■ TASK DETAILS:
Among the records that follow, how many lines contain the word "user"? Give the number and no other words.

_ _ _ _

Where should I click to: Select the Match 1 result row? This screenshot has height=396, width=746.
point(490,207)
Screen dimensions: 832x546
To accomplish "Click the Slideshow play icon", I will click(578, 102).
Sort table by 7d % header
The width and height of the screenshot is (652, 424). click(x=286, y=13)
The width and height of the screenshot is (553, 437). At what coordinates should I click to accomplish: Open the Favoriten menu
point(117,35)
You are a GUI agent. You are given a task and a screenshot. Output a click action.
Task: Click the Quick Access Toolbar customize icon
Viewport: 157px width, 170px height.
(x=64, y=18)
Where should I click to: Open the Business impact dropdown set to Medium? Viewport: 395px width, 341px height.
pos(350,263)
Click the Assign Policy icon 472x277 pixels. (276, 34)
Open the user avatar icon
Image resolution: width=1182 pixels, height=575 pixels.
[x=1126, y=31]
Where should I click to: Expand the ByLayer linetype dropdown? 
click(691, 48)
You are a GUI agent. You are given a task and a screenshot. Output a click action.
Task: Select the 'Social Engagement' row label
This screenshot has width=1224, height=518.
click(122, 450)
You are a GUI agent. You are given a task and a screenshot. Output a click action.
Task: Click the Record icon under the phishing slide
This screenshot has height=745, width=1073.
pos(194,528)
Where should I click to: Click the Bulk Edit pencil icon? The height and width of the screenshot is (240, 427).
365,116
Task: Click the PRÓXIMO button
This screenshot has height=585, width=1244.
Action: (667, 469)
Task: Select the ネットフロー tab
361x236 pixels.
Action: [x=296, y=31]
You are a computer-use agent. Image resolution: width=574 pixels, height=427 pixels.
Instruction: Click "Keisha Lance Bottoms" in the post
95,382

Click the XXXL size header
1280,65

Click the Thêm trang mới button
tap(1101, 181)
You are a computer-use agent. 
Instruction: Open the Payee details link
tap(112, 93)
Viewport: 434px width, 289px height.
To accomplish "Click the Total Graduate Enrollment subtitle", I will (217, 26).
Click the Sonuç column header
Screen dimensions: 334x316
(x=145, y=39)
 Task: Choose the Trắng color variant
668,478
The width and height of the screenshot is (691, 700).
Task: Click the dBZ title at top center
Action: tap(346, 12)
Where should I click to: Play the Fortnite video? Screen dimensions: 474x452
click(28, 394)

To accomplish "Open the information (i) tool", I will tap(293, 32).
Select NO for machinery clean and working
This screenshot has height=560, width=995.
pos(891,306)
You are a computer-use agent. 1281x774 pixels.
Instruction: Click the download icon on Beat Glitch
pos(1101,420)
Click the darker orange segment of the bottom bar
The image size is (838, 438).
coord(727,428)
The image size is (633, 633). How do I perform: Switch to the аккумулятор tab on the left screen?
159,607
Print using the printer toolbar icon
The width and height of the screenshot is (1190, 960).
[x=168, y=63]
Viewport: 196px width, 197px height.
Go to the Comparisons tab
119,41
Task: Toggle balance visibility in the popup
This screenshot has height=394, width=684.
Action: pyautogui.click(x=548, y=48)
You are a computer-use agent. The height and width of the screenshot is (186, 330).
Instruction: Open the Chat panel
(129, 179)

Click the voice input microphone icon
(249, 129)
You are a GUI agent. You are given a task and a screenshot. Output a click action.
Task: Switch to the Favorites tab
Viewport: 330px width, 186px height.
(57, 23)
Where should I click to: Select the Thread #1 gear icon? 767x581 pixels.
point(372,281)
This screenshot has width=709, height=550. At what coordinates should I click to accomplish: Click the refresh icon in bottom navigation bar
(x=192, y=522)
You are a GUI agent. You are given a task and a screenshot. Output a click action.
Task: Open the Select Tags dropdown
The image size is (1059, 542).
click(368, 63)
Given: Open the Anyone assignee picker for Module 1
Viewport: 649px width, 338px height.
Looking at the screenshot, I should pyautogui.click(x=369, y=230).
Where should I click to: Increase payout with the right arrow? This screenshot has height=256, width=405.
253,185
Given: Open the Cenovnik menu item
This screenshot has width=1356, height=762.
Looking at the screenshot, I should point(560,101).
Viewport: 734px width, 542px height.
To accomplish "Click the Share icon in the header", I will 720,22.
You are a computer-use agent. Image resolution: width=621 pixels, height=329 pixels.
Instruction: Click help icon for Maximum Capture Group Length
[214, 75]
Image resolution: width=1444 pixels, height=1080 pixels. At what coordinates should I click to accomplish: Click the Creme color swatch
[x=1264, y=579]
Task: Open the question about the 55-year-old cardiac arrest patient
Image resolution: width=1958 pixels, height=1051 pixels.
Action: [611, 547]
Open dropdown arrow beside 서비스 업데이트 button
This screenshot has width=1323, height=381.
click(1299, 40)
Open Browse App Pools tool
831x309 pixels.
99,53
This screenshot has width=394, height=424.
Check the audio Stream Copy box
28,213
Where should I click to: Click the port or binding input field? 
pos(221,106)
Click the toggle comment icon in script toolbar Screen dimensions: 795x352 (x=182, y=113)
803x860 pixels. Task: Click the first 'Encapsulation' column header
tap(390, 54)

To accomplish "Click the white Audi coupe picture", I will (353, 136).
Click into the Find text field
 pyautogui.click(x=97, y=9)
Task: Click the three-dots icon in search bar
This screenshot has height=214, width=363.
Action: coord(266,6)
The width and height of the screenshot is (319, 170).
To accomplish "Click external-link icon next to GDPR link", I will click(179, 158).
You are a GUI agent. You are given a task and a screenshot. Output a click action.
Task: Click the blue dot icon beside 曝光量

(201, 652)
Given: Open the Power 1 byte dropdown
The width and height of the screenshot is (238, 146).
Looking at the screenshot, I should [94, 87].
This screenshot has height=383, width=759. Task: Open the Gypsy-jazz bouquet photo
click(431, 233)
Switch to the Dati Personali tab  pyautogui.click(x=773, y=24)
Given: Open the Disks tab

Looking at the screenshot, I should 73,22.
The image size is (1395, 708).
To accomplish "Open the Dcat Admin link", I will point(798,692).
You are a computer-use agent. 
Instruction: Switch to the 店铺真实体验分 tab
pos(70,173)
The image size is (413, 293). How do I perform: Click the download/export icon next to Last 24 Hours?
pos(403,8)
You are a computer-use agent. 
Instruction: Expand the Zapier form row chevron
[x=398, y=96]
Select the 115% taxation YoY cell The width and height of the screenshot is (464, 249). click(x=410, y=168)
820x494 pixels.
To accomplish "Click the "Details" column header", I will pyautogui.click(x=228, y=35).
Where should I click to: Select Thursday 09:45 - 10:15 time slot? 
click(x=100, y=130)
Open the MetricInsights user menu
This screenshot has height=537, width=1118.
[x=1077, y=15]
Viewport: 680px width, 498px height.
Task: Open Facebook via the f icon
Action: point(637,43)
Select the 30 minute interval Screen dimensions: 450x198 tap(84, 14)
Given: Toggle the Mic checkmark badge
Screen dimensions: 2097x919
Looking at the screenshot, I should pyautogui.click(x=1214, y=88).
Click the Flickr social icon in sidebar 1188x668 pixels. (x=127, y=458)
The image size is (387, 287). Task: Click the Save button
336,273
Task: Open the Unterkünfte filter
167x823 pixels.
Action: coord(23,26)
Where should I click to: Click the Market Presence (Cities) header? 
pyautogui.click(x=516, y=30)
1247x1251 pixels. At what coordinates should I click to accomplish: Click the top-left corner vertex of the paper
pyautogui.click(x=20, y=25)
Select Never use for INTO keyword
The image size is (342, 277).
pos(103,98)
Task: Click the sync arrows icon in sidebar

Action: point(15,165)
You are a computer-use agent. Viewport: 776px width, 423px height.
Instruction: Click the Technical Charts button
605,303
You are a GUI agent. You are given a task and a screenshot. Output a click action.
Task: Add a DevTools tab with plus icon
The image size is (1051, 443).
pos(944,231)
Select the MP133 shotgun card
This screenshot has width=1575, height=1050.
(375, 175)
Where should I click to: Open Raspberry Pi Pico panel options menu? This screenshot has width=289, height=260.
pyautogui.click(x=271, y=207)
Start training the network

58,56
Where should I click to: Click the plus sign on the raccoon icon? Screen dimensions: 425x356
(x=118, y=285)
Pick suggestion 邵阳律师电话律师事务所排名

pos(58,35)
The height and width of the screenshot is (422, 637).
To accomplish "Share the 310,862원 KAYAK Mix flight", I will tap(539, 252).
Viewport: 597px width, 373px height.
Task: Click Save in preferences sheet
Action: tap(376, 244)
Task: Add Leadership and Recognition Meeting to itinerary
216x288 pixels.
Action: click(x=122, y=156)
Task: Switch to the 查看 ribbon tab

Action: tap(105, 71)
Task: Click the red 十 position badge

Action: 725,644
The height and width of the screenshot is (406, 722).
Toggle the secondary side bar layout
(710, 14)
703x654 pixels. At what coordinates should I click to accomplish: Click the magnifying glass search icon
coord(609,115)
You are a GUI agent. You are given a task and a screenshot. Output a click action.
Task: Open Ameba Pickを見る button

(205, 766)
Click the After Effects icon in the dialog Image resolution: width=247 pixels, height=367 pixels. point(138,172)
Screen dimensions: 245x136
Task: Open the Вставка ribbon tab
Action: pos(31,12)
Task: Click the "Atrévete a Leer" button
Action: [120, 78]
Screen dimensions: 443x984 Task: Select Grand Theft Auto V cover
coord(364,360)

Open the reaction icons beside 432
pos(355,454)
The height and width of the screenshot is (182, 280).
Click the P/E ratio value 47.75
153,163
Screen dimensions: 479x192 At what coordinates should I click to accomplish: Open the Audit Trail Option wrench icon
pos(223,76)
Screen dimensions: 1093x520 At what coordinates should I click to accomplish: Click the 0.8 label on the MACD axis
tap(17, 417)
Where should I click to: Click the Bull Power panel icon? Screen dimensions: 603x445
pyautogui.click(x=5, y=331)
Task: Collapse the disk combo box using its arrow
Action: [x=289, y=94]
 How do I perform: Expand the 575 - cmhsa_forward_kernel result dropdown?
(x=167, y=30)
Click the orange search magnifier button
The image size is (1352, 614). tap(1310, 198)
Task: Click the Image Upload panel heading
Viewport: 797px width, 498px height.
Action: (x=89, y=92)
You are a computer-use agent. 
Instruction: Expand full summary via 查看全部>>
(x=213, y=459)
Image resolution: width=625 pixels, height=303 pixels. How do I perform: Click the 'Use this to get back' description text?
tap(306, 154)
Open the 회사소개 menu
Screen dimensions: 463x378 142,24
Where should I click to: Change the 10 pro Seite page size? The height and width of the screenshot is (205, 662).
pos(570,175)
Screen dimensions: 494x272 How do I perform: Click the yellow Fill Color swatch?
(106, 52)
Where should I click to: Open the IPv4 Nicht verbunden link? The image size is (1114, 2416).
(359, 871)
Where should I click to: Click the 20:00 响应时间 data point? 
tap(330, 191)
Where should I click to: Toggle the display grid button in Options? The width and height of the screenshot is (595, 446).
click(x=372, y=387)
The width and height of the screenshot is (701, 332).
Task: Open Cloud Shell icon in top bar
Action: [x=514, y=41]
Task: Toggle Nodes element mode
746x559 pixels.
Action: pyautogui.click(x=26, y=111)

_ _ _ _

■ RESULT OF THE EXERCISE:
2